Must it not have been a wonderful sight?

Like other places, Cornwall did not always give a kind welcome to the Methodists; indeed, they had sometimes to put up with very rough treatment. Often they had to go without food, and the hard floor was their only bed.

Once, at a place called St. Ives, Mr. Wesley and his helper, Mr. Nelson, slept on the floor for a whole fortnight. One of them had an overcoat rolled up for a pillow, and the other a big book. They used to get very sore, and sometimes could not sleep for the pain in their poor aching bones. But these Methodists had never heard of Grumble Corner,—they only knew Thanksgiving Street; and so, instead of murmuring and complaining, one night, when the floor seemed harder than ever, Mr. Wesley called out: "Let us cheer up, Brother Nelson, for the skin is only off one side yet."

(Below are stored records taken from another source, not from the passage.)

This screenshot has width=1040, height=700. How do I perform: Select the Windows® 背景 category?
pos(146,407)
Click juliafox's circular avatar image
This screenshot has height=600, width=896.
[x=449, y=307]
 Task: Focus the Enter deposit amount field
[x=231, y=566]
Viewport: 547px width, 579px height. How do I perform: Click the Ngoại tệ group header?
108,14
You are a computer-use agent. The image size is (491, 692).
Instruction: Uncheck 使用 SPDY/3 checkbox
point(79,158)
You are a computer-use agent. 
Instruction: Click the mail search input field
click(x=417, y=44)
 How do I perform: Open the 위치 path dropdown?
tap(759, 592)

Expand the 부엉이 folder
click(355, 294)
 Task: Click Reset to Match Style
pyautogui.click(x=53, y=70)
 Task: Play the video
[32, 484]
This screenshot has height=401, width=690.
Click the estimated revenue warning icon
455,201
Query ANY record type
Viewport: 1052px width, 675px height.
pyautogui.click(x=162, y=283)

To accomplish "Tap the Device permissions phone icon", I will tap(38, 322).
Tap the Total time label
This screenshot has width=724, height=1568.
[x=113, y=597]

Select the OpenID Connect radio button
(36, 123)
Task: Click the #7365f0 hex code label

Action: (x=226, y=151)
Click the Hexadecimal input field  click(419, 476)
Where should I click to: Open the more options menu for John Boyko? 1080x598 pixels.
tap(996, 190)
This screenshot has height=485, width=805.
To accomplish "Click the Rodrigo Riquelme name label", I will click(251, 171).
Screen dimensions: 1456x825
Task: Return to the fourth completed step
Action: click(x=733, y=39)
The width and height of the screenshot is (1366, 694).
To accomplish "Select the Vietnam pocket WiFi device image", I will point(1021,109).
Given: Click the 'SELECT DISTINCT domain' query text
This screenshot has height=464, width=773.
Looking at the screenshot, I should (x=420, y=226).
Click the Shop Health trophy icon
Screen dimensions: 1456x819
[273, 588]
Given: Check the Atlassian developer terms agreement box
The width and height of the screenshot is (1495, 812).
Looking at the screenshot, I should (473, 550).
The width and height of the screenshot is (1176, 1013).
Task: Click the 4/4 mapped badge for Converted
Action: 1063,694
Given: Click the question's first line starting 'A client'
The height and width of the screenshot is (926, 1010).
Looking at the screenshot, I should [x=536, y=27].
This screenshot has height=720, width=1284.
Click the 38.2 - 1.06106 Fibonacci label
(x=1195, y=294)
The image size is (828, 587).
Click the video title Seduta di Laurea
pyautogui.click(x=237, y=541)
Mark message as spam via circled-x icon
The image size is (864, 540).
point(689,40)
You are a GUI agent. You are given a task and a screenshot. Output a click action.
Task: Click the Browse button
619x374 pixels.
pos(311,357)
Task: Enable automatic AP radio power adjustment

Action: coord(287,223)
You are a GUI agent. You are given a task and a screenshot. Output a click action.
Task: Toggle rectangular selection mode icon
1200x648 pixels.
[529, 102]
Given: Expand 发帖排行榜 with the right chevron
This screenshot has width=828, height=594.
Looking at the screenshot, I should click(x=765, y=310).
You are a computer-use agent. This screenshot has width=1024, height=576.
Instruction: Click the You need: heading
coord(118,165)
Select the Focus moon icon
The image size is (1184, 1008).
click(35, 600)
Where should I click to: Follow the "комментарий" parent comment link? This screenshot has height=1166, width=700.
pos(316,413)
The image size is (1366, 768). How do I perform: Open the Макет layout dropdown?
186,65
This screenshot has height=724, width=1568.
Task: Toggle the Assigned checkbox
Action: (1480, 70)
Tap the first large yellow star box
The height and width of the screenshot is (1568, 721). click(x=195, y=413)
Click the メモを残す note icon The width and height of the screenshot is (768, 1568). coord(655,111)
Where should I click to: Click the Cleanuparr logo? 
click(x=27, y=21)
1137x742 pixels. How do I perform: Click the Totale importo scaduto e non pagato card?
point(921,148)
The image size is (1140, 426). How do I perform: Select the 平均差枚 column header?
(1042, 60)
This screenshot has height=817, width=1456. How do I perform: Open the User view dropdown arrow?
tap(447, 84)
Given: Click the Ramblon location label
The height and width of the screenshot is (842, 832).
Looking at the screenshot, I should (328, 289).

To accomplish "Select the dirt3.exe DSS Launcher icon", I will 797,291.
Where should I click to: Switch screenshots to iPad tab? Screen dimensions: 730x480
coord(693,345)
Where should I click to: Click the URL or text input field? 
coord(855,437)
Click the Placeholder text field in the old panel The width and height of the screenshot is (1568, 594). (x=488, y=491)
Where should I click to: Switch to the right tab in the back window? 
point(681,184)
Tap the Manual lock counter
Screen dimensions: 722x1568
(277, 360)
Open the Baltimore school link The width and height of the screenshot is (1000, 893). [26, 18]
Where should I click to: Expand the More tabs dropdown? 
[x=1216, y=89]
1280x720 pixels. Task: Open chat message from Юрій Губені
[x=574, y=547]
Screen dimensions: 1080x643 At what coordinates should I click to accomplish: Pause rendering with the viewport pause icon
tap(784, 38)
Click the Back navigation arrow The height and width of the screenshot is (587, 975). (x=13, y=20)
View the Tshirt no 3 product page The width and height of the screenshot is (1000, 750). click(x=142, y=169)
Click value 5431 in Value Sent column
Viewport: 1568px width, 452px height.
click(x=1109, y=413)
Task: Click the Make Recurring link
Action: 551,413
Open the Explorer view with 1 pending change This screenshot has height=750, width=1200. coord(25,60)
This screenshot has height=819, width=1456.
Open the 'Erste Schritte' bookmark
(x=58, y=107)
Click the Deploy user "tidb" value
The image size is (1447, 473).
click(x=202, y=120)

Another time, when no one had asked them to dinner or tea, and they were riding through a country lane, feeling very hungry, Mr. Wesley stopped his horse to gather some blackberries, saying to his friend: "Brother Nelson, we ought to be thankful that there are plenty of blackberries, for this is the best country I ever saw for getting an appetite, but the worst for getting food."

On the whole, however, the Cornish people were not unkind to Mr. Wesley. At St. Ives they once gave him a very noisy welcome, shouting, "Hurrah! hurrah!" and then going under his bedroom window and singing:

"John Wesley is come to town,
To try if he can pull the churches down."

All this happened during his first visit to Cornwall; and only once during the three weeks he was there did he get really abused, and that was at St. Ives, when the mob burst into his room, and a rough, cruel man struck him on the head.